WORK TASK:
From the data below, return the exact lines starting at the line containing "Task: Click the green" and ending at the line containing "Given: Pause the YouTube video", both included, and nothing else.

BEGIN DATA SECTION

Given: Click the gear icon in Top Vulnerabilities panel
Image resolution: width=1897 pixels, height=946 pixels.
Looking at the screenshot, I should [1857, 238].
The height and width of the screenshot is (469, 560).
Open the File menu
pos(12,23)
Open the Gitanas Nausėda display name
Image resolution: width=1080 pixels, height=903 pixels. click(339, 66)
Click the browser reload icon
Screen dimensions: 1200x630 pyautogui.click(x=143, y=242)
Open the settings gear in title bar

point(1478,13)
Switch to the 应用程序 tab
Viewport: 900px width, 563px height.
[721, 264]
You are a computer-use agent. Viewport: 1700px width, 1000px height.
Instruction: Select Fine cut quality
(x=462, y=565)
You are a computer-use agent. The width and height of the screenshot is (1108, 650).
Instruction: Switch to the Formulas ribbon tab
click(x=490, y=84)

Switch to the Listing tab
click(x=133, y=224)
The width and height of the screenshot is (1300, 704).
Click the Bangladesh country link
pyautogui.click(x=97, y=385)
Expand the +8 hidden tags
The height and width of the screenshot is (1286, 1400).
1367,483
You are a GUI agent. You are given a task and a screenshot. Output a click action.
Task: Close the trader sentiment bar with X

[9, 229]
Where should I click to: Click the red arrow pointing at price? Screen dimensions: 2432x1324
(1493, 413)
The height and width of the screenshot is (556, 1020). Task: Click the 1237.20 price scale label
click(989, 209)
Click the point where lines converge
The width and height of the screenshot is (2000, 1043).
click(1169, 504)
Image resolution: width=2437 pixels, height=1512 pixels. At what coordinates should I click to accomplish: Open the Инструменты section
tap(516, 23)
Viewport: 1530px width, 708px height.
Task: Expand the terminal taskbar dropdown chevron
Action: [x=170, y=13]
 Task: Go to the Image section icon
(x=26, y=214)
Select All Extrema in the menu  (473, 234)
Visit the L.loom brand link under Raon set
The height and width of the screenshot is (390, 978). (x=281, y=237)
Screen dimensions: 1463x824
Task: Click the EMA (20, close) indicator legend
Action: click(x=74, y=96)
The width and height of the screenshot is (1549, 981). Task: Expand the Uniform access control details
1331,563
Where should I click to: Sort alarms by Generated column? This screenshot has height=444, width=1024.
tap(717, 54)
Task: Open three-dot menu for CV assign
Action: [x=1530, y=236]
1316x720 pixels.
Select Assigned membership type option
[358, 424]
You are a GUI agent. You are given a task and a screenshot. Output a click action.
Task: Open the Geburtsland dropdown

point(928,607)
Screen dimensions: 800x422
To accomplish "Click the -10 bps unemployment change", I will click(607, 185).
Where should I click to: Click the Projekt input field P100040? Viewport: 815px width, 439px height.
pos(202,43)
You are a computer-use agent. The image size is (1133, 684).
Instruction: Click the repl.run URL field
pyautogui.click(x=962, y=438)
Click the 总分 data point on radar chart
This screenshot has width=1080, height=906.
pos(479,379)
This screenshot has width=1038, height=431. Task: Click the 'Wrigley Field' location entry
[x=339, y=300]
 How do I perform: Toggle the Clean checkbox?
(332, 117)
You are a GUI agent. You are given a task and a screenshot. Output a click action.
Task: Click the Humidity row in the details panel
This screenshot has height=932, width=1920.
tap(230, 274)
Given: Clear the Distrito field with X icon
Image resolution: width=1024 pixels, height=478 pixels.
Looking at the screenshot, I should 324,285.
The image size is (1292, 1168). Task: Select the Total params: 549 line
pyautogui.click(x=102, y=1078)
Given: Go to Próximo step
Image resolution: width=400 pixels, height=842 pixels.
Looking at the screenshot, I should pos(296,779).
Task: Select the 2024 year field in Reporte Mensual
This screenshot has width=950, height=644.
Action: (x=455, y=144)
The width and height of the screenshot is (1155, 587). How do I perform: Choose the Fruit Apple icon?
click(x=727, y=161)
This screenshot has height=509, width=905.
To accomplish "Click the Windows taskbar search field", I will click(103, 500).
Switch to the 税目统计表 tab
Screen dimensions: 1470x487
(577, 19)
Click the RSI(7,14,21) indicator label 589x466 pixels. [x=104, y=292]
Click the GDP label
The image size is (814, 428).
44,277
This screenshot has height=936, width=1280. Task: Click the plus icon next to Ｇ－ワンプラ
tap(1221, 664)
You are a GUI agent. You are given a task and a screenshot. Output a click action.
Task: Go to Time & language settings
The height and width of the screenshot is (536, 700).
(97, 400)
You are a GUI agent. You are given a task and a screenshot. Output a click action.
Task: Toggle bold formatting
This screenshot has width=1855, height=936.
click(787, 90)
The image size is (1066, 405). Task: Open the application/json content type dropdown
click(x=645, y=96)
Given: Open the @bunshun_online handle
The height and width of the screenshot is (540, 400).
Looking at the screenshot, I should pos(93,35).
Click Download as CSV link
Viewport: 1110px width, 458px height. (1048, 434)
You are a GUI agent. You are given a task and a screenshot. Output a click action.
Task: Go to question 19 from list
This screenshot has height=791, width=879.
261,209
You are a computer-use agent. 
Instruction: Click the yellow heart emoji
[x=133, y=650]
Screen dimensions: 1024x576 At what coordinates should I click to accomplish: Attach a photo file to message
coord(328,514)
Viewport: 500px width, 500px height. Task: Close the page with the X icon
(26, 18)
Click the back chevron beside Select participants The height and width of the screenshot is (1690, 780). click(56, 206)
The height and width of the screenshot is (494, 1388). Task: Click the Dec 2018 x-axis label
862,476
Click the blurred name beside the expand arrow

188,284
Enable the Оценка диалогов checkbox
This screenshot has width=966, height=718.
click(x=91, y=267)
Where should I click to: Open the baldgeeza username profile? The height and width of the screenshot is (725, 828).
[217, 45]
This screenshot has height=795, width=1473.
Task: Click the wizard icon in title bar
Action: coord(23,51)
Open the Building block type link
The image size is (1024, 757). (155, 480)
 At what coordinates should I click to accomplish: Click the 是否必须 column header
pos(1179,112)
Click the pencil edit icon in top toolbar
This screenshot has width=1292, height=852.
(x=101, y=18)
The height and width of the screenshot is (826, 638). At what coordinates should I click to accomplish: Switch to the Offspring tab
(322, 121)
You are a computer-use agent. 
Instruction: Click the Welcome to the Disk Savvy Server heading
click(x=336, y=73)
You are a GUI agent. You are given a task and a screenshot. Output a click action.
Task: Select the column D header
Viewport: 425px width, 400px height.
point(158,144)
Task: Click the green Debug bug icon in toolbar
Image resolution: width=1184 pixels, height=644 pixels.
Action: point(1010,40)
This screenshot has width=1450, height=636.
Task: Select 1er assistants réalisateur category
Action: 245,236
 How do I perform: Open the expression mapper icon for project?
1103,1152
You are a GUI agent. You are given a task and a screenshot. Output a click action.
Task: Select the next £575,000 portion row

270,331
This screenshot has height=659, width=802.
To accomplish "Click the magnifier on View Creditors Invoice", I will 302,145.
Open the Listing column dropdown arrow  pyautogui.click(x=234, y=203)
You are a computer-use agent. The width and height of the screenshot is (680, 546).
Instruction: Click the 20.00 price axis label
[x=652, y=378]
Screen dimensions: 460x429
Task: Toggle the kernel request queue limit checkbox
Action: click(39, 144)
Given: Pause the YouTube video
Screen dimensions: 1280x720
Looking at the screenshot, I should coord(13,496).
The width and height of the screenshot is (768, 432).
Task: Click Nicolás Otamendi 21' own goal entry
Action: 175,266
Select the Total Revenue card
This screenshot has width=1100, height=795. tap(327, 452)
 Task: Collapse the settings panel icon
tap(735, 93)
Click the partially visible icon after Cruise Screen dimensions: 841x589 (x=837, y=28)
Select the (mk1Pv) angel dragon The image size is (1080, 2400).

END DATA SECTION

ANSWER SECTION:
Task: Click the green Debug bug icon in toolbar
Image resolution: width=1184 pixels, height=644 pixels.
Action: point(1010,40)
This screenshot has width=1450, height=636.
Task: Select 1er assistants réalisateur category
Action: 245,236
 How do I perform: Open the expression mapper icon for project?
1103,1152
You are a GUI agent. You are given a task and a screenshot. Output a click action.
Task: Select the next £575,000 portion row

270,331
This screenshot has height=659, width=802.
To accomplish "Click the magnifier on View Creditors Invoice", I will 302,145.
Open the Listing column dropdown arrow  pyautogui.click(x=234, y=203)
You are a computer-use agent. The width and height of the screenshot is (680, 546).
Instruction: Click the 20.00 price axis label
[x=652, y=378]
Screen dimensions: 460x429
Task: Toggle the kernel request queue limit checkbox
Action: click(39, 144)
Given: Pause the YouTube video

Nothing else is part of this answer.